Any runner that is trying to improve their running performance, should include speed work in their training plan. Speed workouts include variations to your runs such as Strides, Hill Sprints, Fartleks & Tempo Runs.
Benefits of Consistent Speed Work
- Improves efficiency (burn less energy at the same speeds)
- Helps you get stronger
- Gives you a faster “easy pace”
- Enhanced performance and faster finishing times in races
- It challenges the communication between your brain & your muscles improving your overall coordination
- Helps your body to recruit more of your muscle fibers
When to add speed work? When am I ready?
After you have built up your mileage of consistent running and you are comfortable with it, then add in some speed work.
Don’t make the mistake that because you are an endurance runner, you don’t need speed work. Speed work will reduce your perception of effort when trying to achieve your goal pace at a race.
Strides are accelerations you do after an easy run. Most training plans incorporate 4-6 strides after an easy run. Each stride is about 100 meters long.
To perform a stride, gradually accelerate to 95% of your max speed and hold for about 2 seconds then gradually coast to a stop. This should take about 20-25 seconds to complete.
[Think of a bell curve on a graph. Build up to max speed and hold for 2 seconds and then gradually reduce your pace to a stop.]

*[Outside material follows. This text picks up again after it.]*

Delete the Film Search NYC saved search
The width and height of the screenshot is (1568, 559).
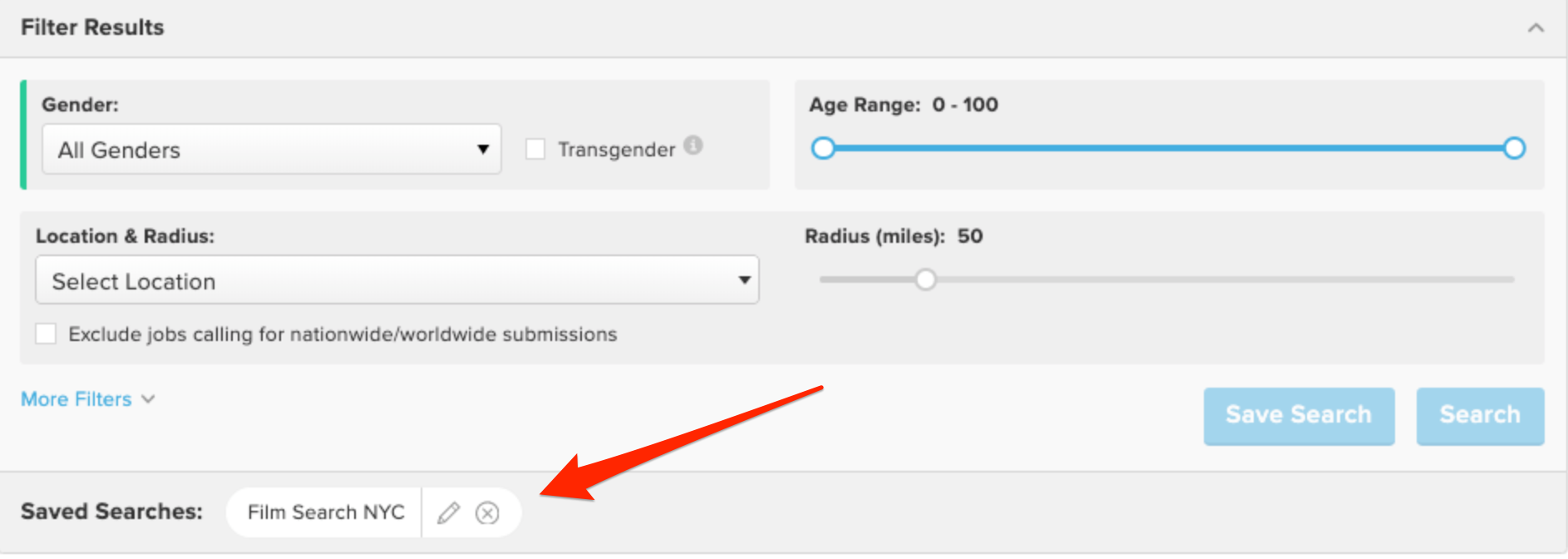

Run up a steep hill for 8-10 seconds at maximum effort. The key is that they are only 8-10 seconds long and you get a full recovery after each hill. Start out with 3 hill sprints 1x/wk adding 1-2 hill reps per week up to 10 reps.
Fartlek means “speed play” which can be incorporated into any kind of workout (long or short). They are time based repetitions which can be any number of reps for any amount of time. These reps are an alternating series of faster and slower bouts of running. Fartleks are very versatile and can be used for any type of race that you are training for.
Tempo runs are training runs that are run at a comfortably hard pace. This means that you are working relatively hard, but the pace is manageable for a fairly long time.
The purpose of tempo runs are to improve your endurance. They improve the speed you can keep up for a relatively long time. Tempo runs are usually built in to the middle of a training run.
These are just a few examples. Try adding one speed work out in a week. If it’s going to make your easy runs even easier, why not?